É a primeira vez que a instituição faz um diagnóstico único entre o estado mundial de plantas e fungos. Também é a primeira vez que 12 artigos científicos serão publicados hoje com mais informações sobre o relatório. 

No estudo colaboraram 210 pesquisadores de 97 instituições em 42 países, entre eles o Brasil. “Existem muitas interações entre plantas e fungos. São os fundamentos dos ecossistemas”, diz Antonelli, que coordenou o relatório. Os pesquisadores indicam que é preciso acelerar avaliações de risco para que áreas-chave da biodiversidade global possam ser identificadas e protegidas imediatamente. A inteligência artificial pode ajudar a identificar prioridades. 

Estima-se que existam em torno a 350 mil espécies de plantas no mundo. Algo próximo a 140 mil espécies de plantas e fungos podem estar ameaçados. “Isso é um desastre”. Na história toda da humanidade, a nossa geração é a que está causando o maior nível de destruição ao ambiente. Temos que romper esta tendência”, diz. “Uma das melhores formas de proteger as plantas é usá-las de maneira sustentável”, segue. 
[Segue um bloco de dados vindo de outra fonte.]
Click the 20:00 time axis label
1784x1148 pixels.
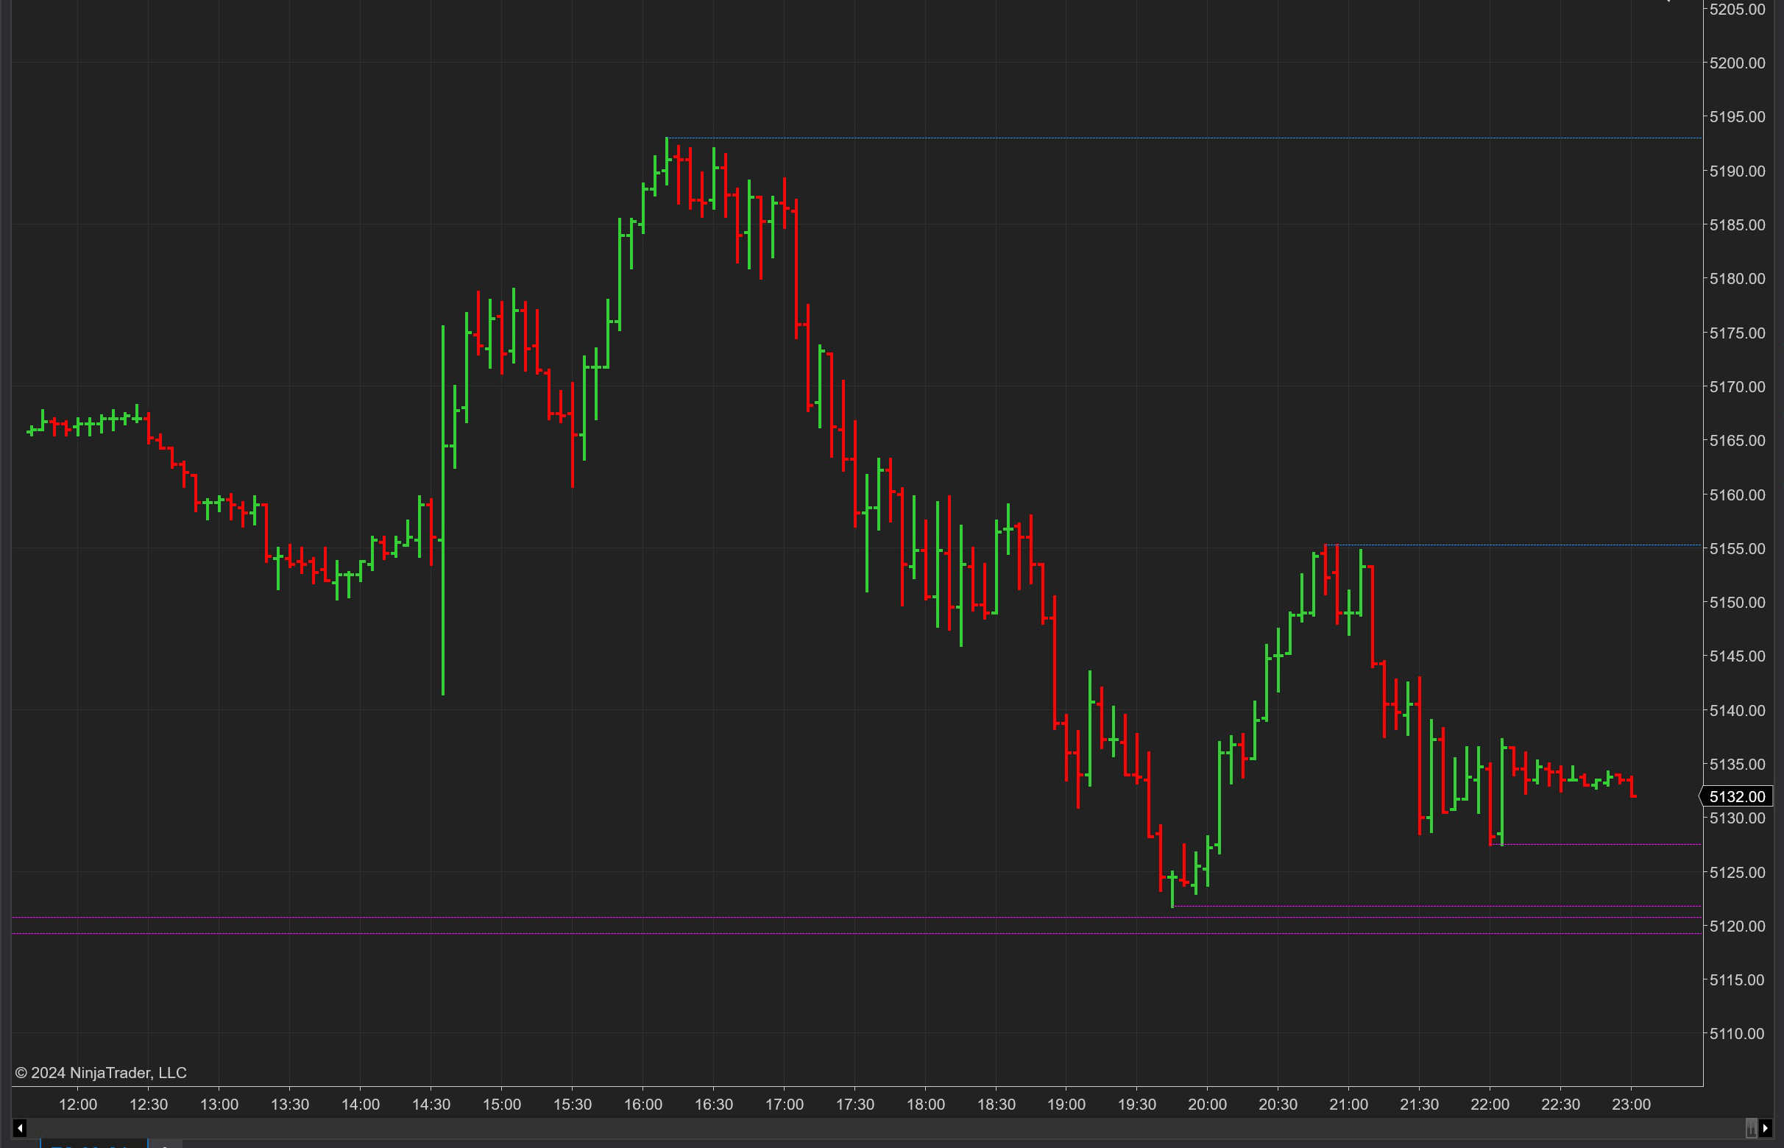point(1207,1104)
Plantas e fungos são negligenciadas em estudos, despertam menos interesse e são menos preservadas se comparadas a vários grupos de animais, como mamíferos ou aves. “A maioria dos parques naturais e das reservas foram delimitados levando em consideração a fauna e não a flora”, segue Antonelli. “Temos muito pouca noção da biodiversidade dos fungos e dos benefícios que podem trazer.” 

Ele diz que as estimativas são de que existam três milhões de espécies de fungos no planeta. Uma colher de chá de solo da Amazônia pode conter até 400 espécies de fungos diferentes. “Acredito que a próxima fronteira de conhecimento e pesquisa da biodiversidade serão os fungos”, continua. 

“O que emerge deste estudo é um quadro onde o mundo deu as costas ao potencial de plantas e fungos ao tratar de questões globais fundamentais, como segurança alimentar e mudança do clima”, diz Antonelli. “Em momento de rápida perda de biodiversidade não estamos conseguindo acessar o baú do tesouro da diversidade biológica. Estamos perdendo uma grande oportunidade”. 

A demanda global por medicamentos de origem natural está ameaçando algumas espécies. Cerca de quatro bilhões de pessoas dependem de medicamentos fitoterápicos como sua principal fonte de saúde. Na China representam 40% dos serviços de saúde. A África do Sul está entre os maiores consumidores de plantas medicinais e a colheita excessiva e o uso insustentável estão entre as causas da redução na diversidade das plantas. 

O estudo indica caminhos de soluções baseadas na natureza para que empresas e formuladores de políticas possam enfrentar a crise climática e a subnutrição. 

O estudo diz ainda que falta estratégia no plantio de árvores nas cidades. As árvores urbanas plantadas agora precisam ser capazes de resistir às mudanças climáticas globais e a pouca diversidade as torna vulneráveis a secas e pragas. 

Outro ponto em destaque é o que discute os danos que o nível atual de apicultura nas cidades está causando às abelhas selvagens.